Max Verstappen comentaba así las decisiones que llevaron a cabo en el caótico final de carrera:

Después de una carrera tan caótica, creo que terminar cuarto es un buen resultado y el coche estaba fuerte durante toda la carrera. Fue un día difícil para la toma de decisiones debido a los cambios tardíos en el clima. Cuando empezó a llover decidí montar los intermedios. Tan pronto como salí de boxes y llegué a la curva 6, estaba seco nuevamente. Sabía que no iba a funcionar, podría haberlo hecho, pero desafortunadamente no siguió lloviendo lo suficiente. Algunas veces estas decisiones funcionan, a veces no. El safety car significaba que no afectaba el resultado, pero valía la pena intentarlo en ese momento. La fuerte lluvia llegó demasiado tarde, tal vez podríamos haber hecho más, pero en su lugar tuvimos que conformarnos con las condiciones más secas.
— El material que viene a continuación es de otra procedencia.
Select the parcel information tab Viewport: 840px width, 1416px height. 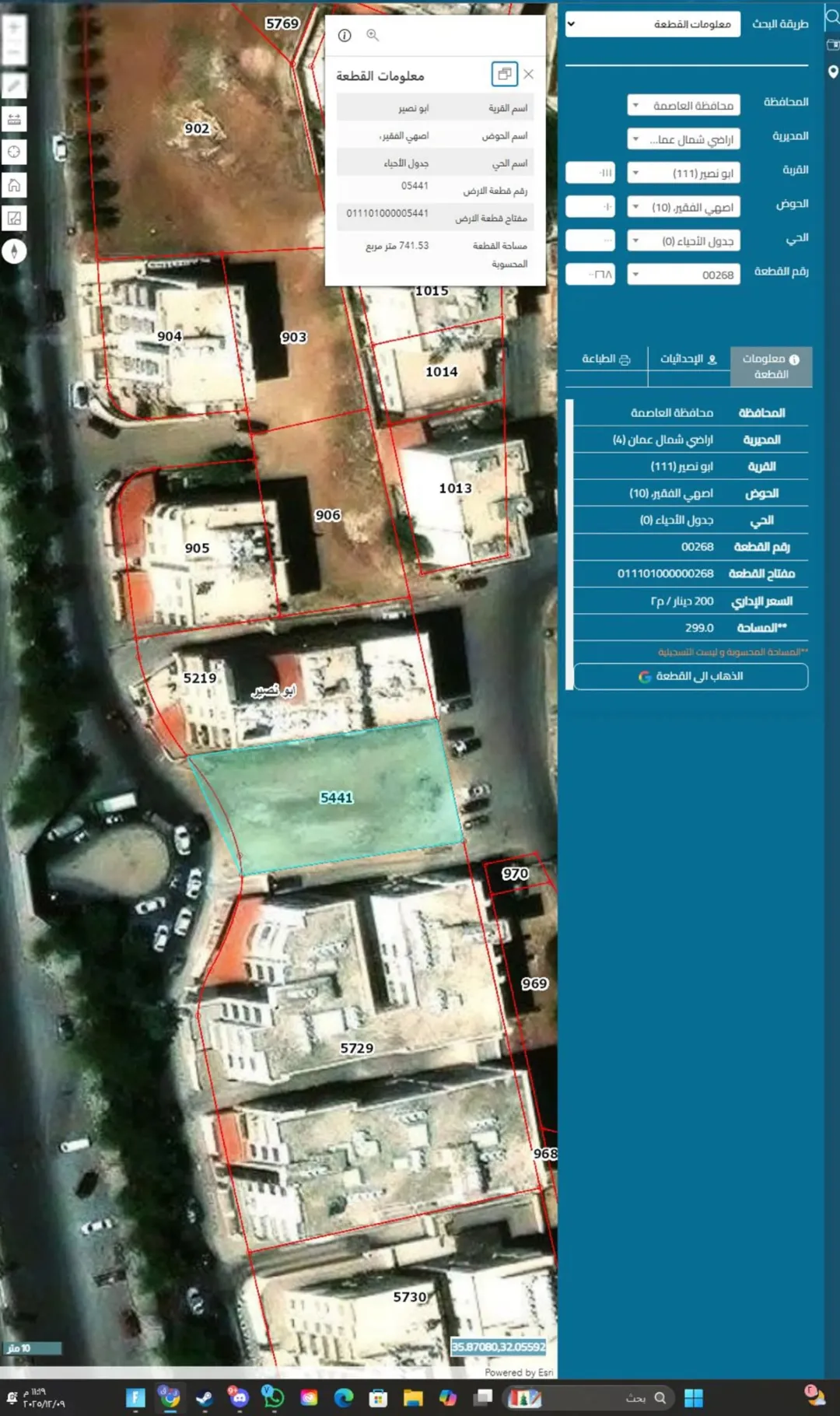[771, 366]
Deberíamos estar en mejor forma para obtener un buen resultado en Hungría, así que ya estoy esperando el próximo fin de semana “.
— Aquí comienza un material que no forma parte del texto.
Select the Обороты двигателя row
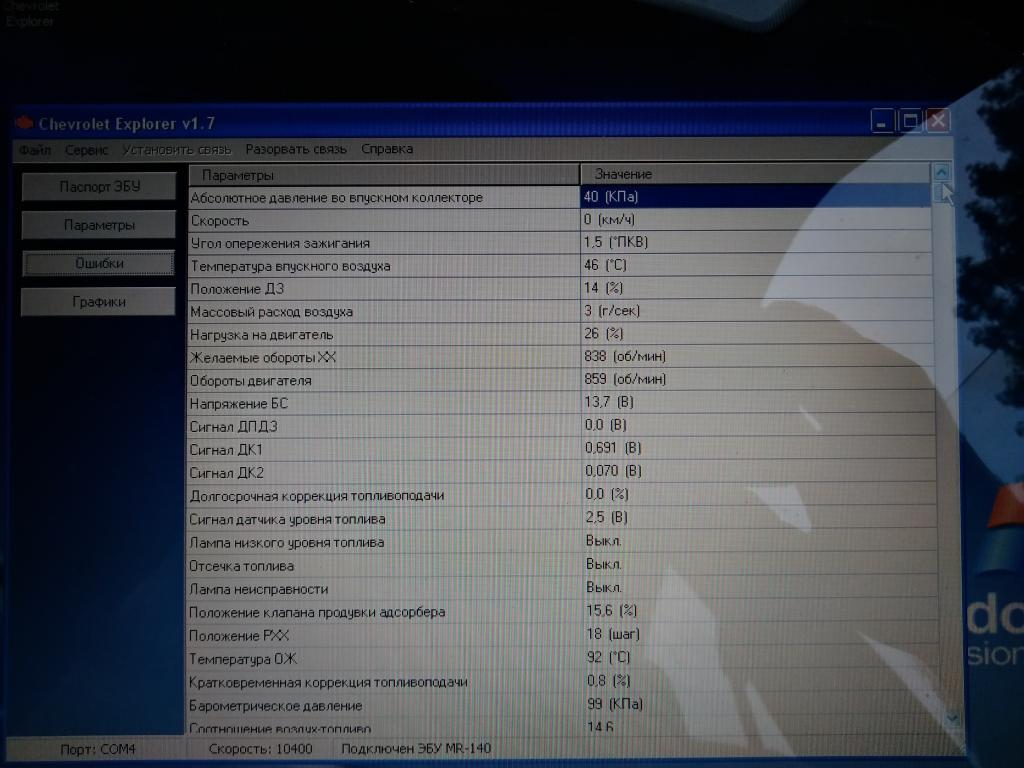1024x768 pixels. point(384,381)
 Para Daniel Ricciardo el fin de semana continuó siendo aciago pues, tras partir en la parte trasera de la parrilla, su coche le dejó tirado:

Las primeras 10 a 15 vueltas fueron realmente difíciles con el compuesto medio. Creo que la carrera habría llegado a nosotros, pero en las primeras vueltas necesité ser muy paciente e ir adelantando coches uno a uno. Una vez que llegué al aire limpio, pude hacer unos dieciocho bajos que parecían competitivos en ese momento, pero realmente no tuvimos la oportunidad de ver qué podíamos hacer hoy. Podríamos haber apostado mucho por el neumático medio y creo que la estrategia nos hubiera funcionado hasta el final. En la vuelta 29 escuché algo extraño cuando estaba bajando la velocidad para la curva 6 y luego, cuando aceleré para salir de la curva, perdí la potencia y el motor comenzó a sonar bastante mal. Encendí la radio de inmediato y esperé que el equipo me pidiera que me detuviera, y así lo hicieron. No conozco los detalles, pero fue un fallo del motor que obviamente es bastante frustrante después de coger las sanciones hoy. Siento que he estado en esta posición con demasiada frecuencia esta temporada”.